The masthead on the NME magazines has remained the same since the 90's - Same position on the page, same size, same font and same colour. This builds a brand which the audience becomes familiar with, and by keeping the masthead the same a certain loyalty is built. The masthead is actually behind the main image, but because the brand is so well known the audience will still know it’s the NME magazine. By putting the main image in front of masthead, it is implied that the music is more important than the magazine, and that it’s all about the music. Instantly, when looking at this cover you can see that it is appealing to a youthful audience (Teenagers). The use of bright colours, a scruffy layout and large texts all suggest a rebellious attitude which teenagers can relate to. The lead article reads: “Lily Allen takes on the world” – also rebellious – teenagers will want to join Lily in rebelling. The pull quote seen on this cover is being used as a lure – making the audience want to read on about lily’s problems. NME is a mainstream magazine. It isn’t appealing to a specific genre of music which means it will appeal to a larger audience with different music tastes, which ultimately leads to more sales. In comparison to a more specialist magazine such as ‘Rock Sound’, NME sells over 20,000 more issues. There are a wide variety of different bands bombarding this cover in the sky line, cover lines and the lead article. By having such a wide variety of music this magazine appeals to a large audience with diverse music tastes. The left third of the cover is taken up by the lead article, a pull quote (cover lines) and the masthead. When this magazine is in a store competing with other magazines, only the left third is visible. By putting these things on the left third, the buyer is lured in without seeing the whole front cover. The main Image of Lily Allen is confrontational, staring straight into the camera relaying the rebellious attitude of the magazine. Suggests your getting the best out of your money: loads of extra bands to read about
Rock Sound is a specialist rock/metal magazine aimed at a specific audience interested in this genre. The neat layout of this magazine suggests a more serious approach to music than a magazine such as NME – not so much gossip. This will appeal to an audience from late teens to late 20’s/early 30’s. Similarly to ‘NME’ the masthead of ‘Rock Sound’ stays the same. Although the colour sometimes varies to fit the theme of the main image. This builds a brand that the audience will become familiar with and trust. Unlike mainstream magazines ‘Rock Sound’ hasn’t completely covered the left third with cover lines - there is one cover line and the lead article. This is because ‘Rock Sound’ is a specialist magazine with a strongly built brand, and usually has loyal buyers that wont need a bombardment of cover lines to lure them in. The slogo is placed beneath the masthead and reads: ‘New music first’. This tells the audience that the magazine is always up to date with the latest music. The gritty font style used on the cover lines emphasises the rock/metal attitude of the magazine, and also implies a rebellious attitude that is often linked with this genre of music. The dark black background advertises the hard rock/metal music, while the halo above Oli Sykes (main image) indicates the softer intimate side of the artist which the magazine will expose through interviews. The main image is of lead vocalist Oli Sykes from the death-metal band ‘Bring Me The Horizon’. In the image we can see his tattoos which go with the hard rock attitude of the magazine, but then we can also see his hand on his heart, suggesting his innocence beneath his heavily tattooed skin. This again suggests the rockers innocent side which readers will want to read about. On the other hand, it could be seen as ironic as there is nothing innocent about this tattooed metal-head, and the halo and hand on heart only emphasises his hard rock reputation. Unlike ‘NME’, ‘Rock Sound’ has cover lines of many bands of the SAME genre. This is because it is a specialist magazine aiming towards one specific audience.

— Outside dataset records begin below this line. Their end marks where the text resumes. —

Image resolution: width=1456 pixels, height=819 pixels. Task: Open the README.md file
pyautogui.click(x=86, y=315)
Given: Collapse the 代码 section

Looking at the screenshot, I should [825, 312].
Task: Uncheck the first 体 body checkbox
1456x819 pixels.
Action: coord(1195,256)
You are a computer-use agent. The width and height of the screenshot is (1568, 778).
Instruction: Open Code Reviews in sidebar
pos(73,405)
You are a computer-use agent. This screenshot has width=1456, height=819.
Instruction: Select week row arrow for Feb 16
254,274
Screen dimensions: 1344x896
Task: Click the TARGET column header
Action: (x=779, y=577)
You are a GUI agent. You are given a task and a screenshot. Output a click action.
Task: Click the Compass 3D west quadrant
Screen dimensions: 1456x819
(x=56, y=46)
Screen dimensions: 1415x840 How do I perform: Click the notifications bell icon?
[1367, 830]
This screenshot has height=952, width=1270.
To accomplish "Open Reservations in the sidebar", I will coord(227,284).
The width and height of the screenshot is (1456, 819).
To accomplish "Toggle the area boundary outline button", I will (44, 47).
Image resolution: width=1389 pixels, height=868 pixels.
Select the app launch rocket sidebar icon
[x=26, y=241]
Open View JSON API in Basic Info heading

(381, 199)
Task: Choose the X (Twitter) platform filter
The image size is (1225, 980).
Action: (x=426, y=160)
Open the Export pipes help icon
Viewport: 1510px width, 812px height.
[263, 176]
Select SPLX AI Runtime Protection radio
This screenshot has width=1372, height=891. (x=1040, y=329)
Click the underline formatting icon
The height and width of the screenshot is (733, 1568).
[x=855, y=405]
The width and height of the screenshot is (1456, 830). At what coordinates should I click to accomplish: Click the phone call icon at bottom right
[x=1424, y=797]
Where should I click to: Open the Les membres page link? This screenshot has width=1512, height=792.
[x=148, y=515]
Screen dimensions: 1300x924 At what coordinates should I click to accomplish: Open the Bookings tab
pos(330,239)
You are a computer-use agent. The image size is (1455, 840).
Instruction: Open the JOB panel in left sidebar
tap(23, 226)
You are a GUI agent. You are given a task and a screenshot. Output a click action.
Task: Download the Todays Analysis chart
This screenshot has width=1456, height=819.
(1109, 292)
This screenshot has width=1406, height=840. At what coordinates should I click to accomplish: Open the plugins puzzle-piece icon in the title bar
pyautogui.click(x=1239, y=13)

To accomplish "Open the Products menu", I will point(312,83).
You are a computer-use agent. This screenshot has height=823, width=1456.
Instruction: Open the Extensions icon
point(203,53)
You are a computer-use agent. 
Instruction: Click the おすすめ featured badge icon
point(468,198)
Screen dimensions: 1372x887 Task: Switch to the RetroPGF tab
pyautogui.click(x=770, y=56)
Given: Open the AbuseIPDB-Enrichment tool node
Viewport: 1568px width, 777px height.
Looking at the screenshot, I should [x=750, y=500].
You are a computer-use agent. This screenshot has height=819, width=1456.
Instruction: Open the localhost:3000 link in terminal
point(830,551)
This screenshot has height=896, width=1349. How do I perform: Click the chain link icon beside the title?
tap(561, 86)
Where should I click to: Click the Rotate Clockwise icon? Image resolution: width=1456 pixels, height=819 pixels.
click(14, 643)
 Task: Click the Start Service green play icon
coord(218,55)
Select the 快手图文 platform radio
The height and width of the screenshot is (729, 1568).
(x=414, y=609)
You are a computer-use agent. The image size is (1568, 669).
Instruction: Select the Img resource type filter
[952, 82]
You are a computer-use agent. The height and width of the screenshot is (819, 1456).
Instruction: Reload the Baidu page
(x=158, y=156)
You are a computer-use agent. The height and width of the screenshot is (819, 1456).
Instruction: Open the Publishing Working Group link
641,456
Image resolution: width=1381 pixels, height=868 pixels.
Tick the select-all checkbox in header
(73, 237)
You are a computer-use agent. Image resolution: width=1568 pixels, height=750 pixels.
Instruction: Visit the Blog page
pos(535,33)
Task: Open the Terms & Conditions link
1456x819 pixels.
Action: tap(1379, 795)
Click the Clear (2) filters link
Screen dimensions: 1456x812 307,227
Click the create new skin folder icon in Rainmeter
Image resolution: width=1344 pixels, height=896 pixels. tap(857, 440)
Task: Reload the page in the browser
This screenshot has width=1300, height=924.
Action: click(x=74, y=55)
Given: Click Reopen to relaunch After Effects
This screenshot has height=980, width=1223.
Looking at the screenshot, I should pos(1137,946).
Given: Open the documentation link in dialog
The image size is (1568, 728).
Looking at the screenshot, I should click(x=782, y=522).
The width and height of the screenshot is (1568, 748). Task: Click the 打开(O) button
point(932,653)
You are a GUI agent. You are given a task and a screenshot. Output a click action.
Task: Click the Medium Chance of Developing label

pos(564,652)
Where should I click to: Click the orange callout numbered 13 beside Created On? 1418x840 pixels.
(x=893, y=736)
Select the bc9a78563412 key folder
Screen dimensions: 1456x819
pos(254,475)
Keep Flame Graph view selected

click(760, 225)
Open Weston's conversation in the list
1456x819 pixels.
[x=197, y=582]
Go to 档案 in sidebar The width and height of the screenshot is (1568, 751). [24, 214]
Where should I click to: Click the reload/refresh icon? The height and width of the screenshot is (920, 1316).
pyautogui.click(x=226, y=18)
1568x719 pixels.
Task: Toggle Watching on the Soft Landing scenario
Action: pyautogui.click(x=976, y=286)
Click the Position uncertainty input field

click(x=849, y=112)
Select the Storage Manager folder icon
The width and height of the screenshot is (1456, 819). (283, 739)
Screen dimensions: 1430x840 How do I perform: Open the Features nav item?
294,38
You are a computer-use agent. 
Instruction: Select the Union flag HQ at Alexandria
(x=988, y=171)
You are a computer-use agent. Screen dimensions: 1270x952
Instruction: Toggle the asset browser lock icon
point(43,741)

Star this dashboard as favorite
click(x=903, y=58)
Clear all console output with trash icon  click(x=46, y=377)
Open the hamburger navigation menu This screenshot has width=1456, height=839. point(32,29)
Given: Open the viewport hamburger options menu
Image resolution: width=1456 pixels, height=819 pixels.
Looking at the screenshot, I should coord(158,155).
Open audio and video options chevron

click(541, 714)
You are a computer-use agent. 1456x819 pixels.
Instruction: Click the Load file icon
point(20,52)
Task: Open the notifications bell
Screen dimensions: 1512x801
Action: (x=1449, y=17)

‘ Q’ magazine is a mainstream magazine, aimed at an audience aged 18 – 40. It’s sophisticated layout suggests the magazine is very fashionable which will appeal to an audience that wants to be in the know about the latest music. Because ‘Q’ is so well known, they can afford to leave the left third and not blitz it with cover lines. This also allows the magazine to have a more unique layout to other mainstream magazines which do have to mask the left third with cover lines. The masthead has remained the same in each issue, building a brand which the audience has become familiar with and now trust. The slogo beneath the masthead reads: ‘A different take on music’. This implies the magazine has a unique approach to music that the audience wont find anywhere else. The main image of Lily Allen with two panthers is completely different to how she appears in ‘NME’. She looks elegant, sexy and powerful. She is shown as a “sexy beast”, women will want to buy the magazine because they will idolise her, and men will want to buy the magazine because she is attractive. The neutral colours used on this cover make the magazine appear relaxed and fashionable - there is no cry out for attention by using bright colours. This will appeal to a sophisticated audience.